Combined Use of Imaging Techniques Allows Scientists to Peer Into Myelin Formation
The evolution of the myelin sheath throughout childhood has been visualized in vivo for a first time, according to findings reported in the study “Mapping an index of the myelin g-ratio in infants using magnetic resonance imaging,” published in the journal NeuroImage.
To function well, nerve cells in the brain rely on the fatty substance called myelin, which surrounds the nerve cells, protecting them and increasing the speed at which nerve impulses propagate along them. Very little myelin is found in the brain of newborns; but throughout childhood, rapid myelination of neurons occurs in a process that is not yet fully understood.
“Having a non-invasive way to quantitatively map the thickness of myelin sheaths around nerve fibers will help us learn more about how the brain develops and when new nerve connections are made,” said Doug Dean III, the study’s lead author, in a press release.
Researchers improved and combined two imaging techniques derived from magnetic resonance imaging (MRI). One of them, called diffusion tensor imaging (DTI), can provide highly detailed images of nerve cells and other structures. The other, named mcDESPOT (multi-component driven equilibrium single pulse observation of T1 and T2), gives scientists an estimate of the myelin quantity that exists in specific brain areas. When combined, these techniques allowed the researchers to non-invasively image nerve cells and other brain structures, and determine the thickness of the myelin surrounding them.
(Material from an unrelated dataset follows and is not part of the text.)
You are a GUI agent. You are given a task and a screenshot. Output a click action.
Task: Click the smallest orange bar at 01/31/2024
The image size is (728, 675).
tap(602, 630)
Researchers collected images from the brains of 18 healthy children, with ages ranging from 4 months to 7 years, and addressed myelin thickness in each child.
Their analysis found they had obtained measures similar to what other investigators, using theoretical models, predicted would be found. “That shows the accuracy of our imaging techniques and calculations,” said Dean.
Although the results are “very encouraging,” the researchers noted that additional studies are needed to further test their findings in preserved human brains or mouse models. Nonetheless, given that the loss of myelin sheath is the hallmark of a number of neurodegenerative autoimmune diseases, such as multiple sclerosis, this technology may be used to better understand those diseases, and in the future may lead to new diagnostic or therapeutic approaches.